La casa es un asco. Es un pequeño piso, un zulo, un piso que estaría bien como pisito de verano, para pasar unas semanas, unos días, y luego volver a un sitio mejor. Si es que hay un sitio mejor.
Lo mejor de la casa es cuando estás fuera de ella. La llamaré casa, por decir algo. Todo en ella es triste y oscuridad; es una primera planta pero parece que esté en un sótano. Es de esos agujeros que están entre corralones de otros pisos viejos. La luz es imposible que se cuele en este pequeño agujero. Las paredes son de papel y puedes oír respirar a los vecinos, oír sus pedos, como abren y cierran la puerta del microondas. Uno de los vecinos, cuando bosteza hace un extraño sonido en dos tiempos, como si quisiera decir algo, algo que no controla y se convierte en algo muy ridículo e incómodo de oír. Tengo la sensación de que ese vecino siempre está metido en su casa, y es el mismo que pone la lavadora de madrugada. Todo el tiempo escucho todas las televisiones y músicas de los vecinos. En la casa todas las puertas son viejas y muchas de ellas apenas cierran del todo; son frágiles y deben de tener cientos de años. El suelo es de esos que no apetece pisar, con sus baldosas grandes y viejas, imposibles de fregar; de esos suelos gruesos en lo que se queda pegada la grasa y tu puto alma. Por mucho que friegue, el suelo siegue estando sucio.
La carretera pasa por delante de nuestra puerta y el ruido continuo de los coches, es otro de los molestos ruidos que hay que soportar durante todo el día. Como las paredes son de papel, puedo escuchar las conversaciones de mierda de la pareja que vive a mi lado, siempre hablan de cosas vacías, como si llevases 20 años juntos y hace tiempo que pusieron el piloto automático para hablar entre ellos.
Pues claro que la cocina es otro horror, como todo en esta casa: los hornillos apenas van bien y son como venas atrofiadas a punto de explotar. Es la típica cocina que sale en las noticias a las nueve de la noche con el típico caso de bombona que explota y mata a toda la familia y parte del vecindario.
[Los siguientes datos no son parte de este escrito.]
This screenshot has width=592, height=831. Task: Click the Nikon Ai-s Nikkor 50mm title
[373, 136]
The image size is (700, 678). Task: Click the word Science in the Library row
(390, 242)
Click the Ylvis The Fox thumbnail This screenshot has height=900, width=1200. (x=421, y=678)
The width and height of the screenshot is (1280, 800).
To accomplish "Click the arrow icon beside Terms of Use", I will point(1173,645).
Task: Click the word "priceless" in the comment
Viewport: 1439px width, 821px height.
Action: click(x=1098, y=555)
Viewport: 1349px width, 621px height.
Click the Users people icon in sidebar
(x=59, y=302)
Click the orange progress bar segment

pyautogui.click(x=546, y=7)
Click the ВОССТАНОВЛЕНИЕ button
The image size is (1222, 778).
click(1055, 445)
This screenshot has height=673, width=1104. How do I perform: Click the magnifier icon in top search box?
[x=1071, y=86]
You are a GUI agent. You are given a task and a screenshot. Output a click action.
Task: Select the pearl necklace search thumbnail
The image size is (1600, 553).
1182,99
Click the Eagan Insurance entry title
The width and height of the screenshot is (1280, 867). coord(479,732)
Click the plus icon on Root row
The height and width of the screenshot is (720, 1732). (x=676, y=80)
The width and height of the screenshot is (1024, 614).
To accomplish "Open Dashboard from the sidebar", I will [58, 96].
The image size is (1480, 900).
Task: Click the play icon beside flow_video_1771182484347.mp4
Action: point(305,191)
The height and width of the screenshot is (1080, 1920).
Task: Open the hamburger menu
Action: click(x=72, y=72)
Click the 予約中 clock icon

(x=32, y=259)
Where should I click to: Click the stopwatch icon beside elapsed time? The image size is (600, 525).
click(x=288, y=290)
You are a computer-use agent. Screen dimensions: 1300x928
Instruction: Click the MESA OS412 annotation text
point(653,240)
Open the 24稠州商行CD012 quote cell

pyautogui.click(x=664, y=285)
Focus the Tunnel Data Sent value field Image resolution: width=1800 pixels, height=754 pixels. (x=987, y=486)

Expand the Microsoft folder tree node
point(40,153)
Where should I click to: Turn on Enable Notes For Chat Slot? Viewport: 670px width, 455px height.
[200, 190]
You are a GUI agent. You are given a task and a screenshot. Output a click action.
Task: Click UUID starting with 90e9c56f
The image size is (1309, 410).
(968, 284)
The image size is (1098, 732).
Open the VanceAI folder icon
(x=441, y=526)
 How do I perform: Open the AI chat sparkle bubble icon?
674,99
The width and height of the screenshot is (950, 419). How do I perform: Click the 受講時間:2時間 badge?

El agua que sale del grifo de la cocina parece que venga de otro tiempo; es un agua sucia, gruesa y difícil de secar de las manos. Aunque no la mezcle con nada, es una sensación. Cuando friego los platos siempre tengo la sensación de no limpiarlos bien del todo, es imposible. La lavadora no funciona y no sé cuánto tiempo tiempo lleva así; hoy he lavado mis ropa interior y algunas camisetas a mano, con detergente y frotándola con un cepillo. Espero que se seque en algún momento. ¿Y por qué escribo todo esto?, pues para no volverme loco, supongo, o completamente majareta. Son días que duelen y son días extremos, ya digo; todo esto es un intento de poner orden en mi cabeza. ¿Ya digo?
El cuarto de baño es una pequeña sala de torturas con una ducha que tiene: o agua caliente hirviendo, o agua fría, no hay termino medio para ducharse a gusto. También está repleto de moscas y mosquitos, aunque lo friegue veinte veces al día; deben de oler la mierda y la tristeza, deben de oler la puta desesperación. «Qué pena ser tan pobre» me repito todo el tiempo desde que estoy por aquí estos días. Y quiero tener en la cabeza que estaré aquí sólo unos días; prefiero estar engañado pensando que es una temporada mala más, otra de mi crisis, algo pasajero y que luego todo volverá a ser guay en mi vida.
Son días extremos y son casi las siete de la tarde en este dilatado domingo.